The sheer size of the place was breathtaking, but what it contained was even more so. There must have been a charm active in here, after all, or else an army of painters had been doing touch ups, because the faint images on the antechamber walls were nowhere to be found. Instead, dazzling murals many stories high blazed with color and hints of gold on both sides of the elongated body of the great, octagonal room, showing a panoply of ancient Egyptian gods.

Closest was Taweret, the somewhat comical looking hippo-croc goddess, with her strange head and very pregnant belly, who protected women in childbirth. The murals were done in bas-relief, with the paintings protruding from the background slightly, and embossed with different types of semiprecious stones. In Taweret’s case, her crocodile-like snout gleamed with what appeared to be malachite, the dark veins in the rock convincingly replicating scales.

Next in line was ibis-headed Thoth, the scribe of the gods, with a scroll clutched tightly in one jeweled hand. More jewels gleamed from his golden armbands and from the matching belt he wore, and glittered on the collar of the small baboon perched on his shoulder. The hair of his companion was made out of what appeared to be thousands of long, thin flakes of carnelian.

Anubis was next, looking frighteningly like the creatures we’d fought last night, with the sleek black head gleaming in the firelight. The eyes looked like two huge yellow diamonds, although I assumed that they were actually some sort of quartz as each was as big as my head. They reflected the flames of the torches, giving them an ominous, life-like quality.

Of course, that was true of all the gods, a seemingly endless procession on either side of the room, leading up to a long set of rock cut stairs at the far end. A throne sat at the top, with its gilt wood looking as fresh as if it had just been completed. And although it was empty, behind it was the biggest mural of them all, towering what had to be six stories high.

“Ra-Horakhty,” I guessed, as we started the long approach.

“Indeed.” Hassani’s voice was quiet now, as mine had been. It was that sort of place. I could easily imagine it awing the hell out of some ancient worshippers.
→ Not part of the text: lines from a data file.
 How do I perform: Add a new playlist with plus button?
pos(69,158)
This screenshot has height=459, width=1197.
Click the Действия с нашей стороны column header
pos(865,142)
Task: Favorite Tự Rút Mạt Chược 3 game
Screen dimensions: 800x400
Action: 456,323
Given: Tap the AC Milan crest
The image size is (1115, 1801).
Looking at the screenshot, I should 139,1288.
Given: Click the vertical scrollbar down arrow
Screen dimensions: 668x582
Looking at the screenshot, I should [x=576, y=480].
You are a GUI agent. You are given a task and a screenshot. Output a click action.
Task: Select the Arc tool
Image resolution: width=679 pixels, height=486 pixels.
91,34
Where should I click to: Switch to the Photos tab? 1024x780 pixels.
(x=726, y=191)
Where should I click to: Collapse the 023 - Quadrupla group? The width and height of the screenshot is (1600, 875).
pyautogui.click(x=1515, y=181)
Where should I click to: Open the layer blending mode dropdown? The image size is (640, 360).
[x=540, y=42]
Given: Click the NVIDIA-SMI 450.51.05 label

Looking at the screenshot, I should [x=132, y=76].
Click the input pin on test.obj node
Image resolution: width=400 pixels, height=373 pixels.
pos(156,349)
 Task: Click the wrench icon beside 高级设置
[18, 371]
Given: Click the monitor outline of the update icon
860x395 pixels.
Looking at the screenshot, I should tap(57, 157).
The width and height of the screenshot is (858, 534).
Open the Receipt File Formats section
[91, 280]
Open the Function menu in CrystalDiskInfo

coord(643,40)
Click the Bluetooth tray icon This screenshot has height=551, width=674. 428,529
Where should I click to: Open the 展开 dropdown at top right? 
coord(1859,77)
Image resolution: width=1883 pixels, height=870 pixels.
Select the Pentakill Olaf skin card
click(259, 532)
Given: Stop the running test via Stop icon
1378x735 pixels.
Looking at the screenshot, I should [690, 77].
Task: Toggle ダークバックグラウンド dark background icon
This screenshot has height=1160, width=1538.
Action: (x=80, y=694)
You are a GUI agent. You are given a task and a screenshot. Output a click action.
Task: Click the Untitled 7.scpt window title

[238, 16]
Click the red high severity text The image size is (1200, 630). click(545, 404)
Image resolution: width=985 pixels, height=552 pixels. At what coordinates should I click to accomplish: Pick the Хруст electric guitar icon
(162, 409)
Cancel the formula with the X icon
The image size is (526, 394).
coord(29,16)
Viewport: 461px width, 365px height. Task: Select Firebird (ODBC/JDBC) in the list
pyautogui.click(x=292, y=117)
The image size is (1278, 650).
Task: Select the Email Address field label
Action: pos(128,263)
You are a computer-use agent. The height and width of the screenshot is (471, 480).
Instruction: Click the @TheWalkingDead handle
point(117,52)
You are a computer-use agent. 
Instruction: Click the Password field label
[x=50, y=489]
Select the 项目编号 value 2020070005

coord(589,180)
It was doing a pretty good job on me.

“Ra was the original sun god,” Hassani explained, “usually identified as the noon day sun, when it is at its most powerful. He is often depicted, as he is here, with a falcon’s head. Horus was another popular sky god, and the two became associated with each other over time. Thus Ra-Horakhty, ‘Ra who is Horus of the Two Horizons.’”

I nodded, looking up at the figure of a young man’s sun bronzed, muscular body, with gold glinting on the neck and wrists and sandal clad feet, as well as on the elaborate, jeweled overskirt he wore. I didn’t know how some ancient sculptor had managed to make the skin look smooth and touchable, and the rock cut underskirt appear as filmy and diaphanous as fine silk, but he had. Ra was the very image of an ancient king, even with the huge falcon’s head growing out of his shoulders.

Or maybe because of it.

In most of the portrayals I’d seen, the combo had looked like a guy wearing a bad Halloween mask. But not here. The artist had carefully shown the transition from skin to feathers, with the color starting well down his chest and shading darker as it flowed up the fine muscles of his torso, to the huge pectoral he wore.